[WHAT THE EXERCISE ASKS]:
Lines from the one containing "Given: Click the Export icon in toolbar" through the last line of the records below need to be repeated exactly; nothing else, and no pictures.
--- EXERCISE MATERIAL Enclosed Below ---
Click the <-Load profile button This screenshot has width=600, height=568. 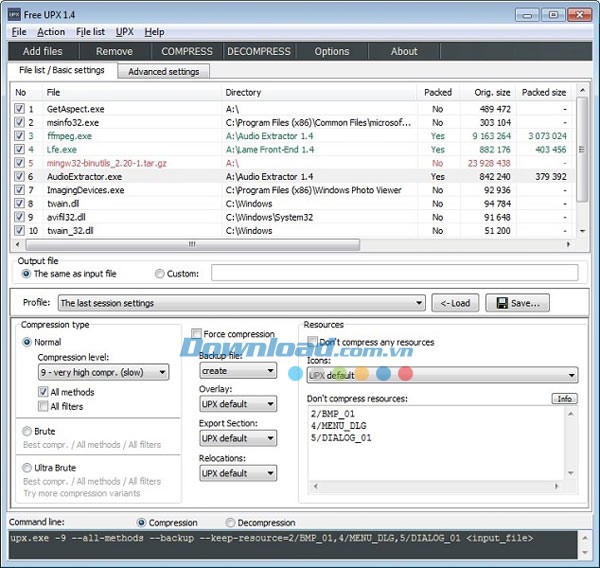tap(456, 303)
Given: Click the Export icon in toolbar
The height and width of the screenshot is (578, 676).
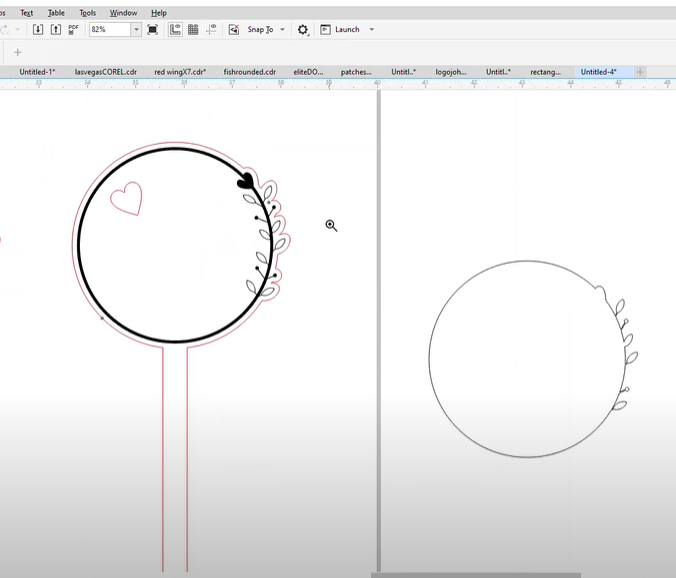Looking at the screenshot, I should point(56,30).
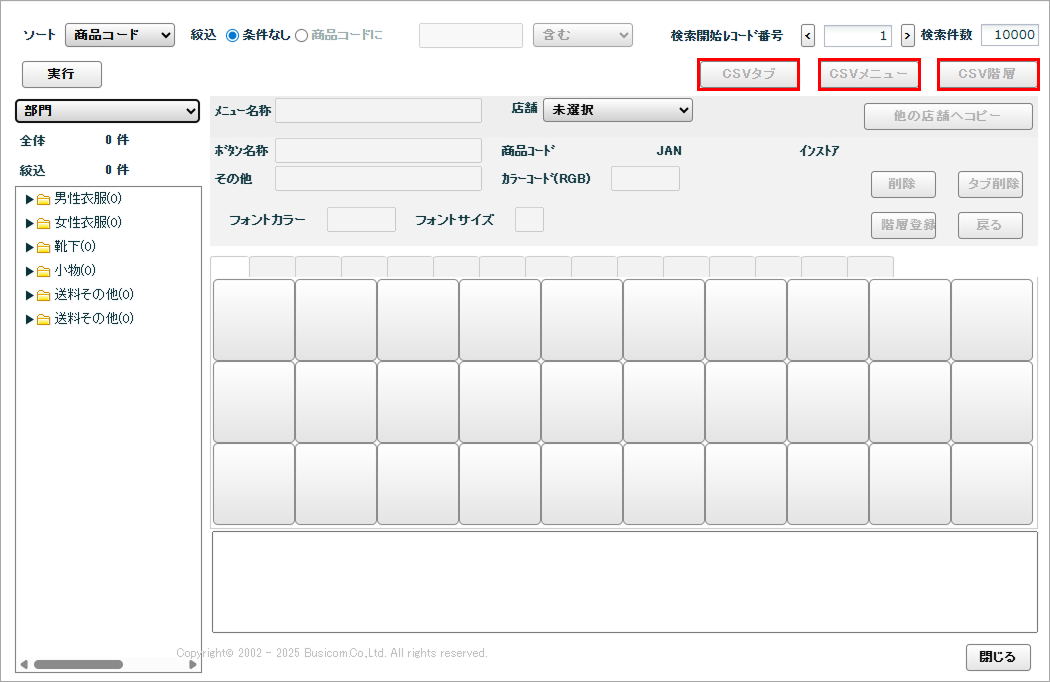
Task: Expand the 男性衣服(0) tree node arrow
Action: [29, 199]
--- End of Enclosed EXERCISE MATERIAL ---
[RESPONSE BELOW]:
Given: Click the Export icon in toolbar
The height and width of the screenshot is (578, 676).
Looking at the screenshot, I should point(56,30).
Task: Expand the 男性衣服(0) tree node arrow
Action: [29, 199]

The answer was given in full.